In Shakespeare’s play, Hamlet, the character of Hamlet is often portrayed as a weak-minded individual, whose lack of purpose leads to seven unnecessary deaths. This is a valid interpretation, but not a very interesting one.
Hamlet is considered a tragedy, but it is also quite similar to a modern-day murder mystery. As such the most crucial plot element is Claudius' guilt, or, rather, the extent of Hamlet's knowledge of this guilt. One does not know if the ghost is the doomed spirit of Hamlet's father or a vision sent from Hell. It is impossible to determine how much Hamlet is aware of, how much can he guess, and how much is he deluding himself.
Hamlet is almost always performed as a tragedy, and Hamlet's "indecision" is universally accepted as the flaw. "If he had only made up his mind", people argue, "eight deaths could have been avoided." This, of course, is a very easy position for one to take, because we already know that Claudius is guilty. It would be a much more interesting piece if one could be left uncertain of the true facts. Due to the popularity of Hamlet, the fact that Claudius is guilty is taken for granted, and so it seems unfortunate that Hamlet cannot act sooner, but without this knowledge acting too quickly would be a mistake.
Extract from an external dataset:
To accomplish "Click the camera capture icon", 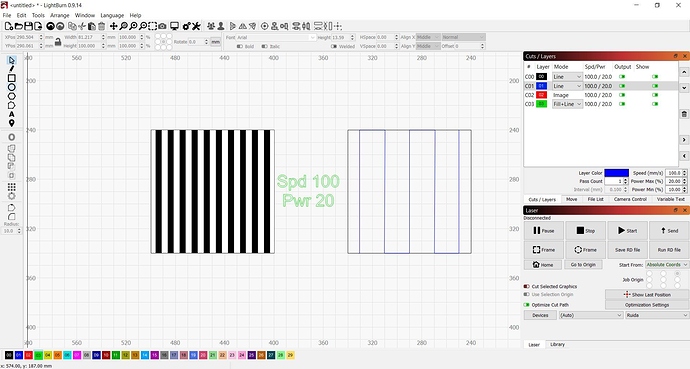I will point(162,26).

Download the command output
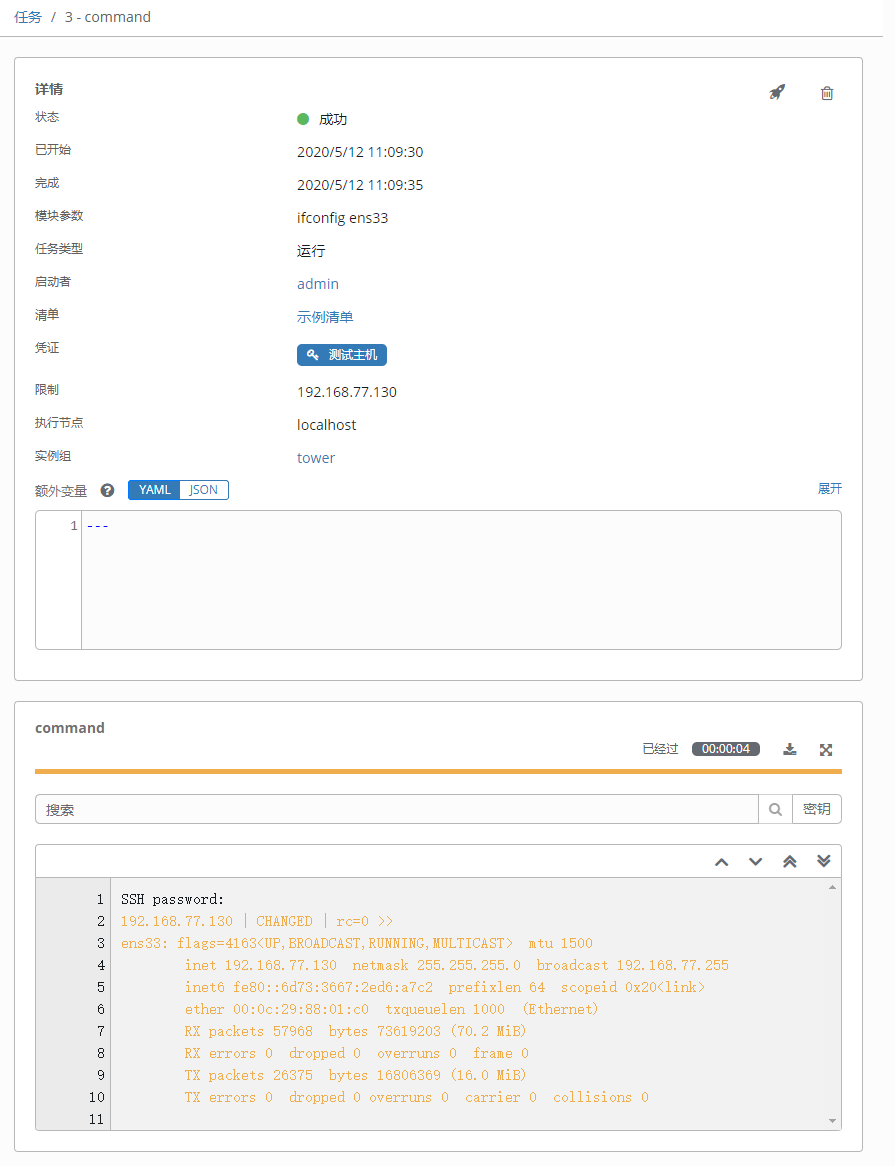click(790, 749)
In the text, however, there is no clear evidence of wrongdoing until Claudius confesses his sins to God, his nephew, and the theater at large. Up until that point Hamlet is weighing the Ghost's story against the king's. The ghost accuses in Act I, but Hamlet is perceptive enough not to accept the being at its word. One thing that he realizes is that the Ghost is playing directly to his own emotions.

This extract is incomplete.